Visiting Morocco off-season is an excellent idea. The temperatures are mild (but the hot African sun still warms you up during the day!) and the crowds are minimal (except for days around Christmas and New Year’s Day). The country is a perfect winter escape, especially for Europeans, as cheap flights to Moroccan cities from the Old Continent are quite easy to find.
There are a few essential things to remember before you go:
The Moroccan dirham is pegged most closely to euro, and euros are widely accepted everywhere in the country. The exchange rate to EUR in most places is better than the exchange rate to U.S. Dollars.

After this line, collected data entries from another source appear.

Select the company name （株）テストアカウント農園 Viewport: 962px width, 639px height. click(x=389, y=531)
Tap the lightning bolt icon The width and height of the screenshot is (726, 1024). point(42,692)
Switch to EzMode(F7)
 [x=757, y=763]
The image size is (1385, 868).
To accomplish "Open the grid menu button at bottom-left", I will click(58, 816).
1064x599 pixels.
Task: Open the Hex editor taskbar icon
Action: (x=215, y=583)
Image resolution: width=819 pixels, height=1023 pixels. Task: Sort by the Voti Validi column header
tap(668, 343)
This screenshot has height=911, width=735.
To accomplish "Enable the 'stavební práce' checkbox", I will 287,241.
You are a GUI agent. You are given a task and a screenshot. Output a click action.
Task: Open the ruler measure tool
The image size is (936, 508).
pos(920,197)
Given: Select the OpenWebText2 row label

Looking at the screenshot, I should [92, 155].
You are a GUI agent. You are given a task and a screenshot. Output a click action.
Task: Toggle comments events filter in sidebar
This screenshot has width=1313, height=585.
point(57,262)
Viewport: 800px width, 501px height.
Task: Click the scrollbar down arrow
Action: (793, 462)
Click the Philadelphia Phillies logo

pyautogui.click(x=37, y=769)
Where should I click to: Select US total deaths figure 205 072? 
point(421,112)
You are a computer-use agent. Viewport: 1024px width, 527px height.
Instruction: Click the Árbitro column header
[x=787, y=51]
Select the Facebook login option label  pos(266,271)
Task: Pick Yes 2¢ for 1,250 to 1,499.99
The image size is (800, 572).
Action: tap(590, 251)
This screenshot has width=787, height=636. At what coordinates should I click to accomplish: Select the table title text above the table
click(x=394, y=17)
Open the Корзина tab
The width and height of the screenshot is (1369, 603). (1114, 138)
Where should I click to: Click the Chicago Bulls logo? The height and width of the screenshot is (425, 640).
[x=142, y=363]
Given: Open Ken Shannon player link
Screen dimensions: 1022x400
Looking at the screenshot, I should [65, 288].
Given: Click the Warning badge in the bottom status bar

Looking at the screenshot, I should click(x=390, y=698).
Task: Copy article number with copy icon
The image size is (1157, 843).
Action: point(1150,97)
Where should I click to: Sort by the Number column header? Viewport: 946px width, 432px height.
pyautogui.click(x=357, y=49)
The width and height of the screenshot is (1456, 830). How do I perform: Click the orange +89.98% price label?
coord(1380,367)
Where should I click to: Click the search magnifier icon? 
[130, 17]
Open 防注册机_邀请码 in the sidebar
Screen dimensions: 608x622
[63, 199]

ATMs are easy to find in most cities and smaller towns, but sometimes foreign cards aren’t accepted. If you feel uneasy about searching for them on crowded streets or you plan to visit mostly rural areas, consider taking more cash with you.
The conclusion: take at least some cash in euros!
Using public transportation in Morocco isn’t the most convenient way of getting around the country, to put it mildly. Renting a car is the best option, as it allows for a lot of flexibility and it isn’t expensive, especially if you aren’t traveling solo.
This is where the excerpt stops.